Non, ces bords désormais ne seront plus profanes ;
Ils contiennent ta cendre ; et ce triste tombeau,
Honoré par nos chants, consacré par tes mânes,
Est pour nous un temple nouveau !
Voilà mon Saint-Denis ; oui, c’est là que j’adore
Tes talents, ton esprit, tes grâces, tes appas :
Je les aimai vivants, je les encense encore
Malgré les horreurs du trépas,
Malgré l’erreur et les ingrats.
Que seuls de ce tombeau l’opprobre déshonore.
Ah ! verrai-je toujours ma faible nation.
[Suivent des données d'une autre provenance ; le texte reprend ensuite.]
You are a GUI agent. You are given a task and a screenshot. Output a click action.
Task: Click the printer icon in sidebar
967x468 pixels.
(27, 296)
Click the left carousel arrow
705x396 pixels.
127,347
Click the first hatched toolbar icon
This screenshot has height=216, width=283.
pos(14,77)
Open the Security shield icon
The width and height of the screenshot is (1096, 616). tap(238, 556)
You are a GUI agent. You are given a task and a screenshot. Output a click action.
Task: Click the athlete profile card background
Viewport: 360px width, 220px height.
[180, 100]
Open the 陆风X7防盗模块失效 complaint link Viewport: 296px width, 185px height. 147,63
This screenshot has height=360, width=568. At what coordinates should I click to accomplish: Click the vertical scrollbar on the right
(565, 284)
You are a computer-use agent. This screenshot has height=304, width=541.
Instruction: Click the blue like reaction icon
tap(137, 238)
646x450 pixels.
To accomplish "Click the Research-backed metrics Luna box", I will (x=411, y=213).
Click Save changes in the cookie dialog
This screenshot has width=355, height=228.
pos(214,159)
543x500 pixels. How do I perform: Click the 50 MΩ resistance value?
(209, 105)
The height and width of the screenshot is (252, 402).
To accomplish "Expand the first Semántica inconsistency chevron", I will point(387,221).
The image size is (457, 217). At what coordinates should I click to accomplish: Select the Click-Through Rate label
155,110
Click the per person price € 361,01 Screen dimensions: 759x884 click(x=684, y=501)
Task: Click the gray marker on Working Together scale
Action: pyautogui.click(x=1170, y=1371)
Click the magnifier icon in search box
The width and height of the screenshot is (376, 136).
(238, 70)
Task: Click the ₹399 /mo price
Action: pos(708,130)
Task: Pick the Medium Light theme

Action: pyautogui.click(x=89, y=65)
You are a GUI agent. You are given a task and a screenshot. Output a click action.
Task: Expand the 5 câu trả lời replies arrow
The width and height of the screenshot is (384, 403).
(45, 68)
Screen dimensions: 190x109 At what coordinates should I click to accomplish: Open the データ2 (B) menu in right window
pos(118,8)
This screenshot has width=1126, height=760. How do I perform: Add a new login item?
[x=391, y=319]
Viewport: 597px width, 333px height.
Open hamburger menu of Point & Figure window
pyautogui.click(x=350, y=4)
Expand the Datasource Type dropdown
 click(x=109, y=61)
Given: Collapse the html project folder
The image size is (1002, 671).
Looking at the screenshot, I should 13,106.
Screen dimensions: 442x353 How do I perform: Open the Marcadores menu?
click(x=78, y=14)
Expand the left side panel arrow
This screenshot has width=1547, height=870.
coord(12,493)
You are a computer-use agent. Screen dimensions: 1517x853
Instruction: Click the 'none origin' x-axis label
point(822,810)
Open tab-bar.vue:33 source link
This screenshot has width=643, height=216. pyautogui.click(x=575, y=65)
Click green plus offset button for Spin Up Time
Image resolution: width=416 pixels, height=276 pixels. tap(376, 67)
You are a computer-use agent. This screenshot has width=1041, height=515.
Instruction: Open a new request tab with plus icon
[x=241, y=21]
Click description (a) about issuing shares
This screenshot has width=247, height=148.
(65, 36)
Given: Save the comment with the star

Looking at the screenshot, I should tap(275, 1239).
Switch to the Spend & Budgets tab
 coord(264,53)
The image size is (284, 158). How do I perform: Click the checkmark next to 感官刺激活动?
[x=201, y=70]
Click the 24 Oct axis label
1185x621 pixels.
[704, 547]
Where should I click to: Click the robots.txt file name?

Incertaine en ses vœux, flétrir ce qu’elle admire ;
Nos mœurs avec nos lois toujours se contredire ;
Et le Français volage endormi sous l’empire
De la superstition ?
Quoi ! n’est-ce donc qu’en Angleterre
Que les mortels osent penser ?
O rivale d’Athène, ô Londre ! heureuse terre !
Ainsi que les tyrans vous avez su chasser
Les préjugés honteux qui vous livraient la guerre.
C’est là qu’on sait tout dire, et tout récompenser ;
Nul art n’est méprisé, tout succès a sa gloire.
Le vainqueur de Tallard, le fils de la victoire.
Le sublime Dryden, et le sage Addison,
Et la charmante Ophils[1], et l’immortel Newton,
Ont part au temple de mémoire :
Et Lecouvreur à Londre aurait eu des tombeaux
Parmi les beaux-esprits, les rois, et les héros.
Quiconque a des talents à Londre est un grand homme.
L’abondance et la liberté
Ont, après deux mille ans, chez vous ressuscité
L’esprit de la Grèce et de Rome.
Des lauriers d’Apollon dans nos stériles champs
La feuille négligée est-elle donc flétrie ?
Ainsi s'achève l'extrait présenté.